TASK DIRECTIONS:
Wherever the string "will" turns up in the data, copy the whole line.

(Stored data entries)
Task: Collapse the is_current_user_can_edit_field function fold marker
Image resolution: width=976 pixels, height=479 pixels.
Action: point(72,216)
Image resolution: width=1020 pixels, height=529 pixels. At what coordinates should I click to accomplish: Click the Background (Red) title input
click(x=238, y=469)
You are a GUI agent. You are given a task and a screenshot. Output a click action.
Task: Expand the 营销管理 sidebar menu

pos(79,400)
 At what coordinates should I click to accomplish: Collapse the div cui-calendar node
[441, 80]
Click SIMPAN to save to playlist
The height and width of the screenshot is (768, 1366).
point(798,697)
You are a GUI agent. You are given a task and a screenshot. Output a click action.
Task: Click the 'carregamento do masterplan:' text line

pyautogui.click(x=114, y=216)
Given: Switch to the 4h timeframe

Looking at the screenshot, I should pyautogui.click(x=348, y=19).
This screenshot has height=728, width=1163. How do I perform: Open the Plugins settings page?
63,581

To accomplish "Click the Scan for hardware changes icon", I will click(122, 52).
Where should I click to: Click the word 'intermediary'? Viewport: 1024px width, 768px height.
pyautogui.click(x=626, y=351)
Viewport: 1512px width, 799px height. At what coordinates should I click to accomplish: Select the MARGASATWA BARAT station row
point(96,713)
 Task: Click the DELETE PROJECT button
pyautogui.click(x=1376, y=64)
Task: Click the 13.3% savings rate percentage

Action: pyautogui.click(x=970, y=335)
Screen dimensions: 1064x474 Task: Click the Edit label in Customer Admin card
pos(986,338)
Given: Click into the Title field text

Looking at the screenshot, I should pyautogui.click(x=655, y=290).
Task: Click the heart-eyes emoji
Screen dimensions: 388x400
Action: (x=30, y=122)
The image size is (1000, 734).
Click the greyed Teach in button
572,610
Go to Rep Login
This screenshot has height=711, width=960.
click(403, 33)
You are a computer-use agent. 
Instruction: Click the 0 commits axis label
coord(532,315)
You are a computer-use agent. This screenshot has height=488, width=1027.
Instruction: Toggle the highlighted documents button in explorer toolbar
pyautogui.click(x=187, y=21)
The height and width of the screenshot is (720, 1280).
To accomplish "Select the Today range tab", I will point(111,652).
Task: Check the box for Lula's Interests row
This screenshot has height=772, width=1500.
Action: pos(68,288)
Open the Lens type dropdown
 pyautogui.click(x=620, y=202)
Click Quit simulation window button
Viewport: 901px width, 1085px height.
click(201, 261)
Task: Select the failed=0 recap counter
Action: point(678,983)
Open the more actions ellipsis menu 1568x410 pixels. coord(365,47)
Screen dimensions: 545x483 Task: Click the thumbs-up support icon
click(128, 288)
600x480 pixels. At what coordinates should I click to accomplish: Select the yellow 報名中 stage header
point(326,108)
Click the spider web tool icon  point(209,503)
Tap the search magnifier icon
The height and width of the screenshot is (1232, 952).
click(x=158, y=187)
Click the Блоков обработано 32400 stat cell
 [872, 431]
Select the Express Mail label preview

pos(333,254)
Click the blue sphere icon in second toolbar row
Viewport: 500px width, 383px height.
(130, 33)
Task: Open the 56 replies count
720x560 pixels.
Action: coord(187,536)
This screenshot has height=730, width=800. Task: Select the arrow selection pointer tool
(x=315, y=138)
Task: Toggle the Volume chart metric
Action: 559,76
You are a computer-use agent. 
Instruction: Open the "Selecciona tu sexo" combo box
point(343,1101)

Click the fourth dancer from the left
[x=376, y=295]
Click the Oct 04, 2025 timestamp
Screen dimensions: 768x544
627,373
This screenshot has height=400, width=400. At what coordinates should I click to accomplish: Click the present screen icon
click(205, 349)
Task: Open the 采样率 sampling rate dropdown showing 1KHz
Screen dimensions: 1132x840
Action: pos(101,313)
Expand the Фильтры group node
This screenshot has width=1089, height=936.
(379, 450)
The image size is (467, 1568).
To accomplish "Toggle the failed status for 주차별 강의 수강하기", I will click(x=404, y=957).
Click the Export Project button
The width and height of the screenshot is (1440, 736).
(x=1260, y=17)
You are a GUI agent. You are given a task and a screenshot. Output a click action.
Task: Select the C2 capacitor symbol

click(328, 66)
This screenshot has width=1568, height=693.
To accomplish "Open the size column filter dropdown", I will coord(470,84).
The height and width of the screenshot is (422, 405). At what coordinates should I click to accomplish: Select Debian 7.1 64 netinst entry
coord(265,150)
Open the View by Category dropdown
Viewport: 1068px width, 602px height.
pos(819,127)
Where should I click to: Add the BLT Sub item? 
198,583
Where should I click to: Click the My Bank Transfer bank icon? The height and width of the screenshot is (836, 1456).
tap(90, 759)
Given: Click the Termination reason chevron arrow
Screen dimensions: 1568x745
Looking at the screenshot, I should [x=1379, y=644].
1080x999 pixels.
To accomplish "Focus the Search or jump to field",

SOLUTION:
To accomplish "Click the Scan for hardware changes icon", I will click(122, 52).
To accomplish "Select the Today range tab", I will point(111,652).
To accomplish "Toggle the failed status for 주차별 강의 수강하기", I will click(x=404, y=957).
To accomplish "Open the size column filter dropdown", I will coord(470,84).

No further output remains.